Литмир - Электронная Библиотека
A
A

А Левин вдруг сказал грустно:

– Знаете, Бобров, мне иногда надоедает вас всех веселить и забавлять. И еще когда вы делаете такие непроницаемые лица. Посмотрите на него – он грустит, и посмотрите на меня – я веселюсь.

Летчик улыбнулся кротко и виновато.

– А я ничего особенного, – сказал он, – просто, знаете, скучно без самолета. Все наступать начнут, а я тут останусь. И главное, что сам виноват, вот что обидно. Не увидел, как он, собачий сын, из облака вышел. Надо же такую историю иметь. Хорошо, что вовсе не срубил, – плохой стрелок. Кабы мне такой случай, я бы сразу срубил. Нет, я б ему дал!

И, как бы наверстывая потерянное в разговоре время, он стал быстро ходить по ординаторской из угла в угол. Потом остановился и осведомился:

– Вот история, да? А ведь мне командующий сказал: "Теперь пойдешь на машину к подполковнику Левину. На спасательном самолете поработаешь".

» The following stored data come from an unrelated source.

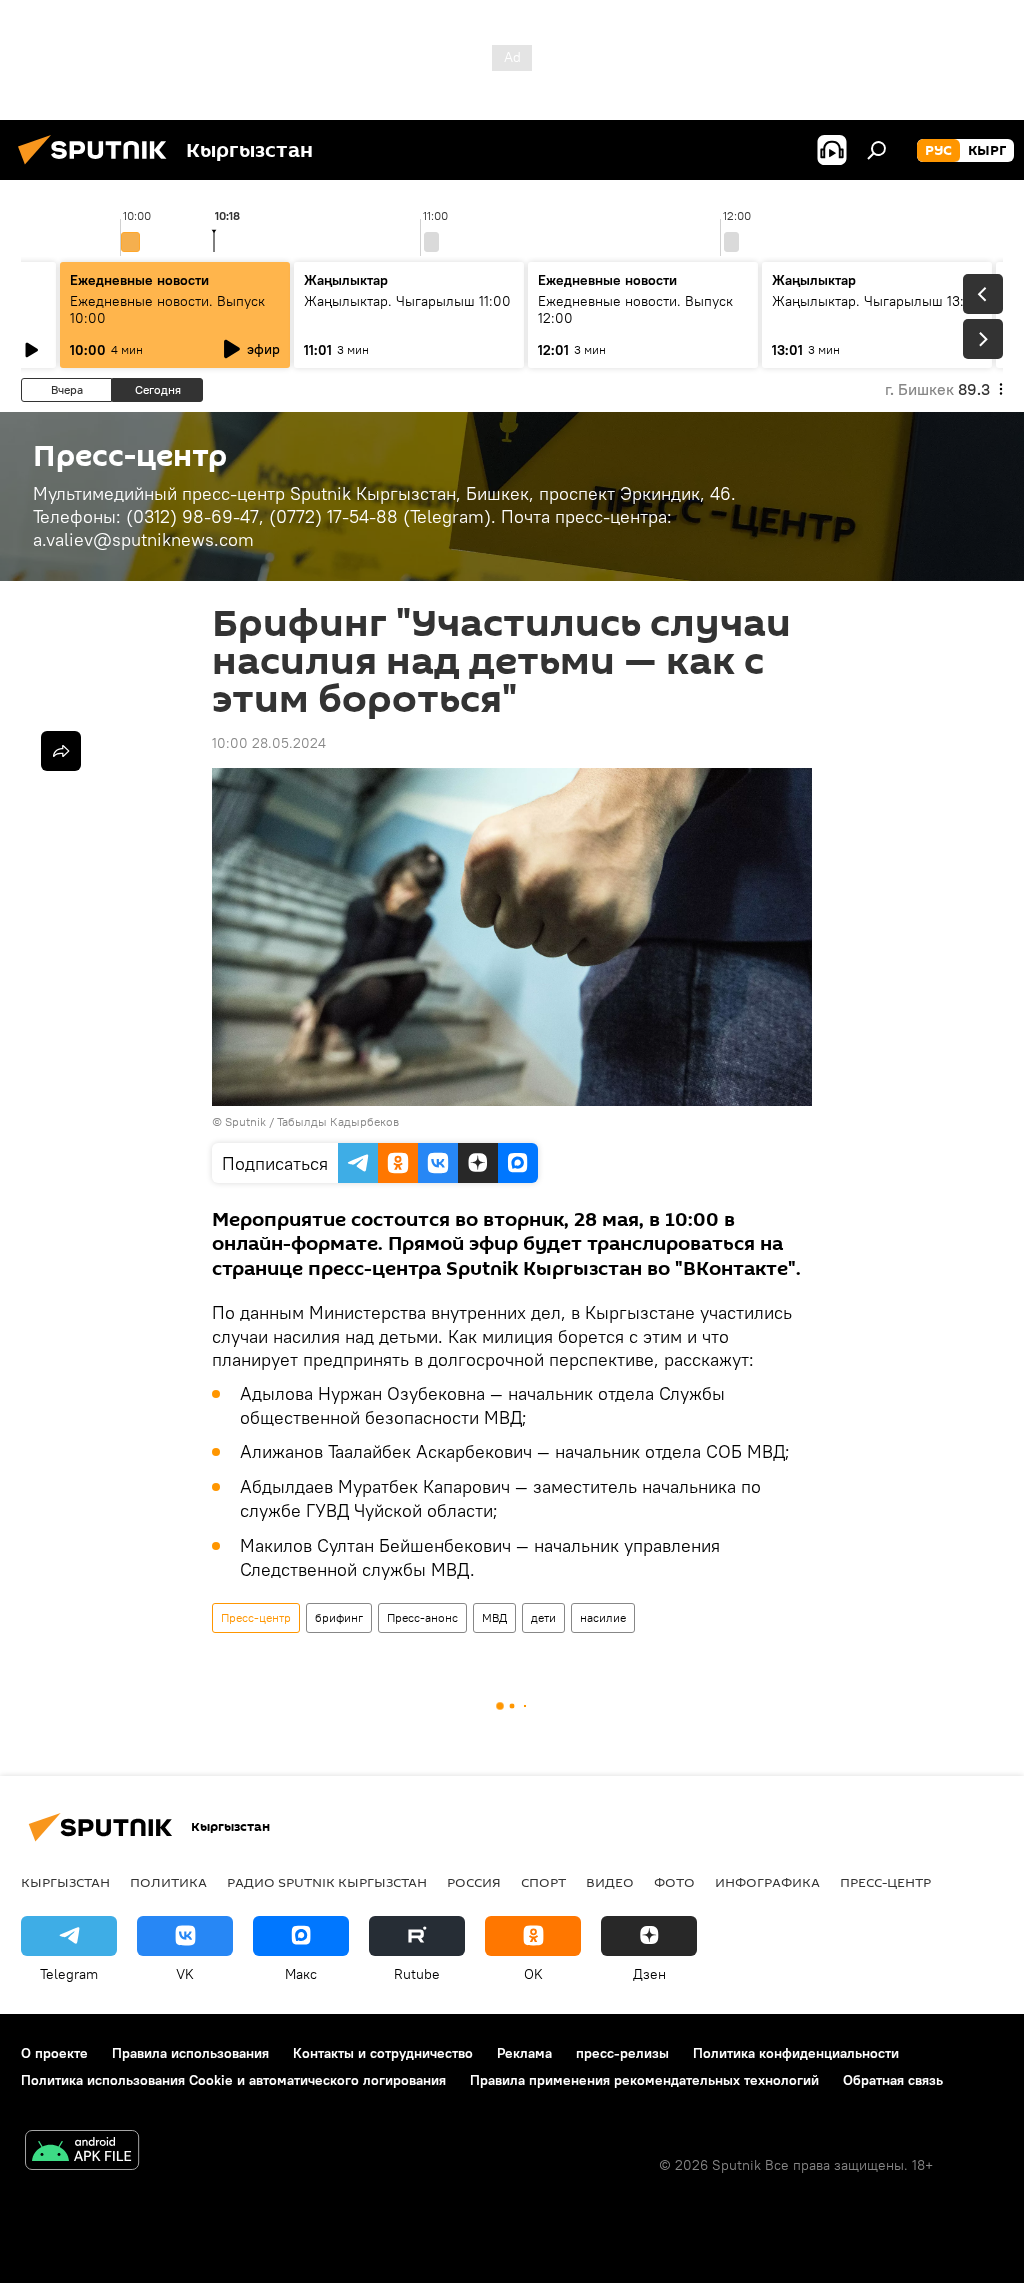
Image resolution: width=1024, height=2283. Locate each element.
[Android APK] (82, 2152)
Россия (474, 1882)
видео (610, 1882)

Левин, стараясь сохранить равнодушие, промолчал.

– Так что вы теперь вроде мой начальник, – сказал Бобров. – Чем скорее подлечите, тем скорее летать с вами начну. Самолет-то готов?

– Разные доделки делают, – сказал Левин, – так, ерунду. В общем, можно летать хоть завтра.

И зашумел.

– Кто так ходит? Так ходить – все равно что лежать! Надо быстро ходить и аккуратно. Вот смотрите на меня. Вот я иду! Вся нога работает! Вся нога действует! Ничего не выключено! Ну-ка, сейчас же идите со мной! Дайте руку! Вот идут двое мужчин. Вот какая у них энергичная походка! Раз, два, три! Еще! Раз, два, три! Еще! Теперь быстро сядьте. В пояснице не болит? Нисколько? Сейчас вы отдохнете два часа и сегодня же начнете заниматься лечебной гимнастикой. Я к вам пришлю Верочку, это ее специальность.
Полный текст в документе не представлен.